III. THE PRINCIPLE OF COOPERATION

The Lord said, “I will make him a helper.” The woman was made for the man; not as his slave-girl but as his queen, for him to cherish and to love.

The Word of God has much to say about the responsibilities that each marriage partner is to fulfill. Although different from each other, yet they are complimentary. It is a delicate balance. In God’s plan the man and the wife need each other. It is impossible to place a comparative value on either the husband’s or the wife’s role. Neither is more important than the other.

The husband is the leader, but it does not mean that he is superior to his wife. His spere of responsibility is the leadership in his home. That is important, but not more important than a wife’s responsibility of molding a home from her husband’s provision.
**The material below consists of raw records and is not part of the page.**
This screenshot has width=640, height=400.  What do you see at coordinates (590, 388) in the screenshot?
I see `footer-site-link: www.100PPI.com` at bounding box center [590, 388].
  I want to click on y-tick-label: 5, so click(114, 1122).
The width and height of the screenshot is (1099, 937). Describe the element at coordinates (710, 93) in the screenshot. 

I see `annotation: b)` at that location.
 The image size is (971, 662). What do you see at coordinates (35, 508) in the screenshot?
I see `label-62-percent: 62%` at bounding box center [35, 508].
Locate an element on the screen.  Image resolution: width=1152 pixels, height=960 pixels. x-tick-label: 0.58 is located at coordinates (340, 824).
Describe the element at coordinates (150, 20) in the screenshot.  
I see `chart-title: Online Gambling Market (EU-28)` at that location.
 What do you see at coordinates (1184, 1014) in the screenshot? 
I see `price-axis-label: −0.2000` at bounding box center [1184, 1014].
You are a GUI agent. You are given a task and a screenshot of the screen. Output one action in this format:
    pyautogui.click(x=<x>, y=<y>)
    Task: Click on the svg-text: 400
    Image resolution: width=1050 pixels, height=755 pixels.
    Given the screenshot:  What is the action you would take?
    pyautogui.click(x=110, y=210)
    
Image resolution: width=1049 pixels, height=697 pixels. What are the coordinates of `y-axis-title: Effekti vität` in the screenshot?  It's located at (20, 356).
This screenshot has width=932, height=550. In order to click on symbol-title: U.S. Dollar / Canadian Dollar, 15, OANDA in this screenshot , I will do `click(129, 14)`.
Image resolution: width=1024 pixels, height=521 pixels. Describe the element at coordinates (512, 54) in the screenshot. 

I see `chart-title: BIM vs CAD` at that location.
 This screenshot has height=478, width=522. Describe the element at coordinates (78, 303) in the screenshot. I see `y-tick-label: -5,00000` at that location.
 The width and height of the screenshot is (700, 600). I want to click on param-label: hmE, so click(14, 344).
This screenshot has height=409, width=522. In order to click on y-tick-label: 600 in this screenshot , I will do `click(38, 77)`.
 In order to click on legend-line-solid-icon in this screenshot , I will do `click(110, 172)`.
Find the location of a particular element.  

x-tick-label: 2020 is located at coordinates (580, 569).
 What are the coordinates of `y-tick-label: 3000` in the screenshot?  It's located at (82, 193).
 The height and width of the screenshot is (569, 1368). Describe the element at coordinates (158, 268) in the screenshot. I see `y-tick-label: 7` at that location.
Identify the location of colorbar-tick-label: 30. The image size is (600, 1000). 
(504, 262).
The husband and the wife need each other to be successful in marriage. They must follow the principle of cooperation. the wife is not a house girl doing chores for the husband. Neither is the husband a houseboy to run errands for the wife. Rather, they must submit to each other as unto the Lord in love, self sacrifice and devotion to each other.

IV. PRINCIPLE OF COMMUNICATION- Communication through verbal and non verbal means.

1. Take pressure off when one is under stress. Help one another in this area with love.
2. Do not take each other for granted. On the contrary, ‘thoughtfulness goes a long, long way.’
3. Accentuate on the positive. Keep your mouth shut if you can not praise or compliment your partner. Words hurt more than deeds and they hurt deeply. Give love and happy memories.
4. Attack the deed, not the person.
Do not devastate the person just because he/she did a bad job. Love covers a multitude of sins.
5. Listen. Concentrate on what your partner is saying to you. This takes a lot of discipline but it is not impossible to achieve. Remember, the results are lasting and sweet.

V. THE PRINCIPLE OF COMMITMENT

The passage further says, “Therefor shall a man leave his father and his mother, and shall cleave unto his wife, and they shall be one flesh.”

This is commitment. As soon as the marriage partners are pronounced man and wife, they are committed to each other for life. They have crossed the ‘point of no return’ as far as the marriage is concerned. They can only move forward. They are making a lifetime decision and choice. They have made absolute commitment to each other.

The commitment ot each other becomes more beautiful and enduring when founded on their commitment to the Lord Jesus Christ. We must put Jesus Christ first in our home. “For except the Lord build the house, they labor in vain that build it.” A Christ-centered marriage and home should be the goal of every Christina couple. We can only establish it on the biblical principles of completeness, companionship, cooperation and commitment to each other and to the Lord.